#188 24 Mars 2018 12:50:30
Je l'ai reçu tout à fait par hasard... mon grand-père, qui vit près de Lyon, me l'avait acheté pour son titre quand j'avais 11 ans.
(En effet, "gone" est un mot d'argo lyonnais qui signifie "gamin"/"gosse", et mon grand-père appelle tous ses petits-enfants comme ça)
Je n'ai pas du tout été emballée par la couverture (qu'est-ce que je déteste les couvertures avec des photos de personnages, bon sang, laissez donc un peu de place à l'imagination !) mais je m'y suis quand même mise (après tout, c'était un cadeau).
Eh bien, j'ai été surprise. Le rythme de l'histoire m'a tout de suite embarquée, j'ai eu envie de comprendre, de connaître la suite. Les indices sur le pourquoi des mutations, de la Zone, tombent au compte-goutte, et j'ignore si c'est ma curiosité maladive qui a fait le travail, mais je voulais savoir, je voulais comprendre. Je me suis attachée aux personnages, qui sont bien dépeint, car on les reconnaît tous (chacun a connu sa propre "Astrid - Madame - je - sais -tout", ou son "Orc -la - brute - sans - cervelle"), et les problèmes auxquels ils sont confrontés nous poussent à réfléchir : "Si j'étais à la place de Sam, mais qu'est-ce-que je ferais ?".

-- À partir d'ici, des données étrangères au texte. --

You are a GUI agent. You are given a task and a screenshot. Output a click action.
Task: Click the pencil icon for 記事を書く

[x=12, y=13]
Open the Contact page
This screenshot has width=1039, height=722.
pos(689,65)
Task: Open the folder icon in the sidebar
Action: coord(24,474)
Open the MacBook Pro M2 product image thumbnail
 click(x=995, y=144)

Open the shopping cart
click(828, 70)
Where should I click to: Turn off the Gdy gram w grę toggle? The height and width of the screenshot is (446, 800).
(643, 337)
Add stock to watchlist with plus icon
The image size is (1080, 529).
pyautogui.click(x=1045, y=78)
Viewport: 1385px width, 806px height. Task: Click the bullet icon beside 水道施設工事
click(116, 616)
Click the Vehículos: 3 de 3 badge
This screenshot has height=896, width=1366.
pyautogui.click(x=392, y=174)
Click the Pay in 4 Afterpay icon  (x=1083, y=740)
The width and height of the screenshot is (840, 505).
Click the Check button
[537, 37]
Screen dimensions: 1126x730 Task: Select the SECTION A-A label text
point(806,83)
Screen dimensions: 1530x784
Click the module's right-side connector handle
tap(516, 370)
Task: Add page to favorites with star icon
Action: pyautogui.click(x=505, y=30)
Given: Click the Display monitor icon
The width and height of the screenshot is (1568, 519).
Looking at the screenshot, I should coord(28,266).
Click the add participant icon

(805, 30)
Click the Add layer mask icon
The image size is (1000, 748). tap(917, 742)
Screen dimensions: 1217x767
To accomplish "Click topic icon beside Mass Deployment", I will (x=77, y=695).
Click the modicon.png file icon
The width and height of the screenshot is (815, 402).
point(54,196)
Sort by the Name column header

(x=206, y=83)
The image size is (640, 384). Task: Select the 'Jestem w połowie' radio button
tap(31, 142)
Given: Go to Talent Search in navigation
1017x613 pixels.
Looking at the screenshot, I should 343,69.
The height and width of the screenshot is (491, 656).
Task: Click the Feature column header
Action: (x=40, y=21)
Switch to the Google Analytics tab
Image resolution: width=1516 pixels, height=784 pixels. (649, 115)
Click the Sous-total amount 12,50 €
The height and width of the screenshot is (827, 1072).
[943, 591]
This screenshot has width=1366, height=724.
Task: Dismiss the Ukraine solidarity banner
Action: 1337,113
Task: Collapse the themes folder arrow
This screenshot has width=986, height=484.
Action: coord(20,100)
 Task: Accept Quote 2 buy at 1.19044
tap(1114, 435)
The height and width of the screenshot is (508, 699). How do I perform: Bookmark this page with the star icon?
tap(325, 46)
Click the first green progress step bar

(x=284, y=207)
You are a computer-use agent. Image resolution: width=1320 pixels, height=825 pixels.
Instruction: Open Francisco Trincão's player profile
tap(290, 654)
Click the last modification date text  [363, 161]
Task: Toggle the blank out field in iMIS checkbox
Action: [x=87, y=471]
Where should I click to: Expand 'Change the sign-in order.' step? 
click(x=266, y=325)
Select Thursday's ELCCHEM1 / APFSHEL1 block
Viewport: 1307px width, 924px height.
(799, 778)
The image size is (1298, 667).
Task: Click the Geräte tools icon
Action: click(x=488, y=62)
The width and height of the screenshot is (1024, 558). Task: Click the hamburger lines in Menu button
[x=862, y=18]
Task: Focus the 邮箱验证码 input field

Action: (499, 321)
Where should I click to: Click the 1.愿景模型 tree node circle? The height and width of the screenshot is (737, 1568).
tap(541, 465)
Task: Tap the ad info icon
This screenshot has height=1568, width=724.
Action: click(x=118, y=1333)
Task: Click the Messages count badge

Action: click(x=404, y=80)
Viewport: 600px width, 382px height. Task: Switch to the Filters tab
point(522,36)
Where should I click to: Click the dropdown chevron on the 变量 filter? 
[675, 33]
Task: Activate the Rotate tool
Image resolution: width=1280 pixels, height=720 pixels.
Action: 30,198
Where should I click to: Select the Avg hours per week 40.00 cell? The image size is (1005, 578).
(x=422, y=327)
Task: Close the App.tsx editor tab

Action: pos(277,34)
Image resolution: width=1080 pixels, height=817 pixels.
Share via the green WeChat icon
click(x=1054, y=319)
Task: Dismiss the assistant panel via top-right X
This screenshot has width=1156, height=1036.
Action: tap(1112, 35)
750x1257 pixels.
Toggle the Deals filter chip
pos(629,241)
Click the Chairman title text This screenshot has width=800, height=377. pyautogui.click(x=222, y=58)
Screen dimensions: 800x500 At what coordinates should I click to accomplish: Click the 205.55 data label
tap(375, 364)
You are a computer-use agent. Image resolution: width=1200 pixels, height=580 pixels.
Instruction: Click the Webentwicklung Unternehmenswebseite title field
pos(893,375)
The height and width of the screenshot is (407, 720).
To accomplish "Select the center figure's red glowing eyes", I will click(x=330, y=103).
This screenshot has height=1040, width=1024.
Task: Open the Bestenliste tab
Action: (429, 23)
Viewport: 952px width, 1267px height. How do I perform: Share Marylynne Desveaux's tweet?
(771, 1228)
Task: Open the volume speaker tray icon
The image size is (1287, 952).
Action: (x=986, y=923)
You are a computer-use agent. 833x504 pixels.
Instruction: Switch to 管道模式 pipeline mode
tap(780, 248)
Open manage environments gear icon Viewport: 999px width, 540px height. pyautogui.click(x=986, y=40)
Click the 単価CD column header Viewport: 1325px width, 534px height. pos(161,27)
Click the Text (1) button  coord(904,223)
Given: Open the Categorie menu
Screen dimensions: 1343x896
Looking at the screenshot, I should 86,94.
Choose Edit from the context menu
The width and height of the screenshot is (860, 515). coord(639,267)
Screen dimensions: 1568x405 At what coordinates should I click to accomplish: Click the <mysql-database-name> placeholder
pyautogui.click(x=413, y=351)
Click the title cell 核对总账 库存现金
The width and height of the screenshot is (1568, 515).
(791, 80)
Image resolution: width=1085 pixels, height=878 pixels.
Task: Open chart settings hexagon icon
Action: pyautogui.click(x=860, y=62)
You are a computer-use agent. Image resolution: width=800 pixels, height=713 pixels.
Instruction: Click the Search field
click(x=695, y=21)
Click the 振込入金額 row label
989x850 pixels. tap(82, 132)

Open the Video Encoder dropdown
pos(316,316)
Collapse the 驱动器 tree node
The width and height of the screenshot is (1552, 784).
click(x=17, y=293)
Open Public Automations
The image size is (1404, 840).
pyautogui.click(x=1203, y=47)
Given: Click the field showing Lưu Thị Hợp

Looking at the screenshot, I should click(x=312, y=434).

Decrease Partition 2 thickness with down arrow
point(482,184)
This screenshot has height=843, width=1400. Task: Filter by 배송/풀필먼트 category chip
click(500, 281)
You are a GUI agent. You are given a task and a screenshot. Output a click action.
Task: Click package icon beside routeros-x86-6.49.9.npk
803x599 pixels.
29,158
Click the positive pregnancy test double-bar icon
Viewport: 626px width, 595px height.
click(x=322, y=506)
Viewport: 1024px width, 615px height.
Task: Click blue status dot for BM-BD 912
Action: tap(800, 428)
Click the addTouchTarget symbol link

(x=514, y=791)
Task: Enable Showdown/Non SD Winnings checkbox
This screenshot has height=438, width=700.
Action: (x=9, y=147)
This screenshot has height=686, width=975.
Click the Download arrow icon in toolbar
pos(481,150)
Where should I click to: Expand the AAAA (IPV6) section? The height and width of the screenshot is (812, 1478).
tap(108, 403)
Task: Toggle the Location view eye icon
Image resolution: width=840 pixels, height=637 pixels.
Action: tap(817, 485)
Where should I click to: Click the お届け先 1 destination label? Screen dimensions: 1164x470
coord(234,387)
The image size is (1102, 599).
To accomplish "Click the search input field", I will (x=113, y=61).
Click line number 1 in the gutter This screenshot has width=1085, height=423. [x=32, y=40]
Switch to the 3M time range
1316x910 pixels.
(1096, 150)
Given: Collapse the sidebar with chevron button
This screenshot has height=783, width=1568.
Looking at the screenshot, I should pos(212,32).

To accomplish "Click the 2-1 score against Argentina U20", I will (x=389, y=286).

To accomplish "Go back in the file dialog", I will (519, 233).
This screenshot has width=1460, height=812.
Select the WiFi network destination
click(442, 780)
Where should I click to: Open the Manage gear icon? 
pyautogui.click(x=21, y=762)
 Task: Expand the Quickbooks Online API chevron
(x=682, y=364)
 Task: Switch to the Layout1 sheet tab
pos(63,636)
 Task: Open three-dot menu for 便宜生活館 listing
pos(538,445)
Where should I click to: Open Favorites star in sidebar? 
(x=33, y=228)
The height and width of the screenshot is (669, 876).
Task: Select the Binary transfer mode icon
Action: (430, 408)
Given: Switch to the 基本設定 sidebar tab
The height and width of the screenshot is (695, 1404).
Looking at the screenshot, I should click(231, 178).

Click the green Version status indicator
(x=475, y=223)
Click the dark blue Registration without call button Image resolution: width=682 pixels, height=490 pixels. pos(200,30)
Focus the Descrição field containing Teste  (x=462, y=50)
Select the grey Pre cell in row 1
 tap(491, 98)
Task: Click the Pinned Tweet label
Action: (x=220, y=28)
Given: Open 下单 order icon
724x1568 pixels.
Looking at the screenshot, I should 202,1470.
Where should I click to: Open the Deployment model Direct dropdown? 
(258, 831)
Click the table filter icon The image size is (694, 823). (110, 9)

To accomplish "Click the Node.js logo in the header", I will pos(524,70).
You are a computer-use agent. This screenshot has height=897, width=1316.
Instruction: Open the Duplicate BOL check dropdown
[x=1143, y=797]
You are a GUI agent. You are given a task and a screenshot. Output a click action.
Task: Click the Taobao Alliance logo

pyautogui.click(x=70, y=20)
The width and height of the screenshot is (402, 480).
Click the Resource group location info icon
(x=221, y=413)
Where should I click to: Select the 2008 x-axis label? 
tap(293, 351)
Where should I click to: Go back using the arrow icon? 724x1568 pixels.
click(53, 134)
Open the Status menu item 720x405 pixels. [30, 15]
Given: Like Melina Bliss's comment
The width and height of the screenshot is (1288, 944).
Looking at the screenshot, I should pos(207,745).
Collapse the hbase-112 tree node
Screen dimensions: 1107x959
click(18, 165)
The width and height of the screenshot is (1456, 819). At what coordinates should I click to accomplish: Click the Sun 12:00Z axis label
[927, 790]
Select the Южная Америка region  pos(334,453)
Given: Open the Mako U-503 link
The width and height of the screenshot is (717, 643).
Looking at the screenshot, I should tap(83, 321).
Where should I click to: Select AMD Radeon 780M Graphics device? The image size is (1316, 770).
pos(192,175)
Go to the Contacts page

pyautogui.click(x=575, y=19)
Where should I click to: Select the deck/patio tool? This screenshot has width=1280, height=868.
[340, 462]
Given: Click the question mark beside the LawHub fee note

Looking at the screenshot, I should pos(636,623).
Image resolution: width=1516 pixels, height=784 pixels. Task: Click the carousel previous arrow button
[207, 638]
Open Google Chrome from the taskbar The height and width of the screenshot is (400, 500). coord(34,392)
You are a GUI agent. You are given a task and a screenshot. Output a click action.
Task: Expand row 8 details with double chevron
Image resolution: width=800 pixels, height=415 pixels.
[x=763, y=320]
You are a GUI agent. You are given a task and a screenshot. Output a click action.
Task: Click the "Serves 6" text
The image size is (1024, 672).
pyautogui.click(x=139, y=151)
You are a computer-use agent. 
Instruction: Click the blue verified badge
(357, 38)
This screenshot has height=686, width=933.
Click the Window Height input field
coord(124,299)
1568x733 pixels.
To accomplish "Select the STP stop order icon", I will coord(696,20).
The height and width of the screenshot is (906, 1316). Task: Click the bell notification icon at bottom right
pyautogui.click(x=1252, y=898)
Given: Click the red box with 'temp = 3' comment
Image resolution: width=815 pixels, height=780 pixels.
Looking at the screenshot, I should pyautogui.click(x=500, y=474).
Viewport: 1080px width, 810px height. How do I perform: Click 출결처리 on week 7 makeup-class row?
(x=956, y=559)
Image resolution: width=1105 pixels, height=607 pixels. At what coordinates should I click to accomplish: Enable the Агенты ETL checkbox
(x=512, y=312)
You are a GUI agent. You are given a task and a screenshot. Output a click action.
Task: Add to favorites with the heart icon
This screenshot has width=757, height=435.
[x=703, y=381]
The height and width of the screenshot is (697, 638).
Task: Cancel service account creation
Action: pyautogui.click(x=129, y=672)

Alors bien sûr, il faut être "bon public". Il y a des incohérences, le fin mot de l'histoire sur l'origine de la Zone est très fantaisiste, genre SF, et pas du tout rigoureux d'un point de vue scientifique. Certes, certains personnages deviennent des malades assoiffés de sang, et lorsqu'on se dit qu'ils ont 14 ans, ça paraît fou. Mais si l'on se met dans le contexte du livre, ces défauts disparaissent. Les critiques qui sont faites à propos de ce livre disent souvent : "c'est pas possible, c'est pas logique, ça ne colle pas avec la réalité...".
Certes, mais ce n'est pas le but ! On est dans une dystopie typée SF, on est dans un monde où les cartes sont re-distribuées ! A partir du moment où la Zone apparaît, les codes changent, la place et le rôle de chacun est redéfini. Il faut se plonger dans cet univers, se mettre à la place de ces gamins dont le monde s'effondre. Là, seulement, on peut comprendre leurs pensées, leurs sentiments, leurs actes, leur folie parfois, ou leur héroïsme soudain.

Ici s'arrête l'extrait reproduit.